A Turning Point in the Budget Debate

As the government of national unity thrashes out its priorities, the DA has started pushing for the end of BEE premiums as part of broader budget reform. Yet the ANC, whose patronage network depends on the current system, remains reluctant. When asked by Crouse how much BEE premiums are costing the country, ANC Secretary-General Fikile Mbalula reportedly said, "I don't think people need to hear. Rather we should wait and see."

The numbers, however, speak for themselves. Since BEE laws gained teeth in 2008, black unemployment has doubled from 5.5 million to 11.1 million — suggesting that the policy has done little to help its intended beneficiaries. "It's not just inefficient," says Crouse, "it's actively harmful to those it's meant to empower."

The Moral Hazard of Fronting

Another festering wound in the system is "fronting" — the practice of paying nominal black partners to appear compliant while the real business control remains unchanged. Though technically illegal, it's rarely prosecuted. As Crouse argues, it's also an inevitable response to flawed incentives.
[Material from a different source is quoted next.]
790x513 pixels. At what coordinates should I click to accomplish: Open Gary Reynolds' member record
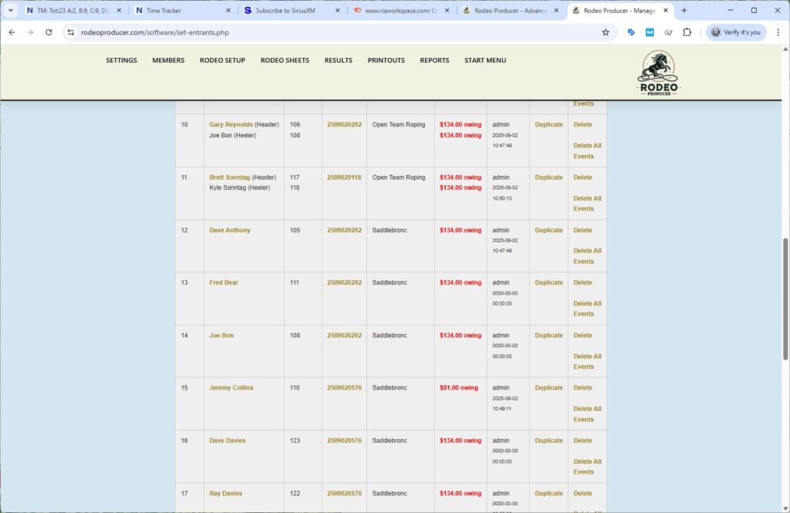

"If the law turns race into a commodity — something you need to buy to survive — then people will trade it," he says. "The real shame is on the law itself."

Time for Transparency — and Change

The call for transparency is growing louder. Even if BEE premiums aren't scrapped overnight, Crouse insists that simply making the costs public would change the game. "If the ANC is forced to publish what it spends on BEE premiums, that will be the beginning of the end. Because then everyone — even BEE supporters — will see the damage."

This isn't about tearing down empowerment; it's about building it differently. A growth-led model that allows merit, entrepreneurship, and open competition to flourish could create far more black millionaires and billionaires than rent-seeking ever will.

Until then, R150 billion a year — enough to transform schools, hospitals, and roads — will keep disappearing into the hands of those who least need it, under the banner of helping those who do.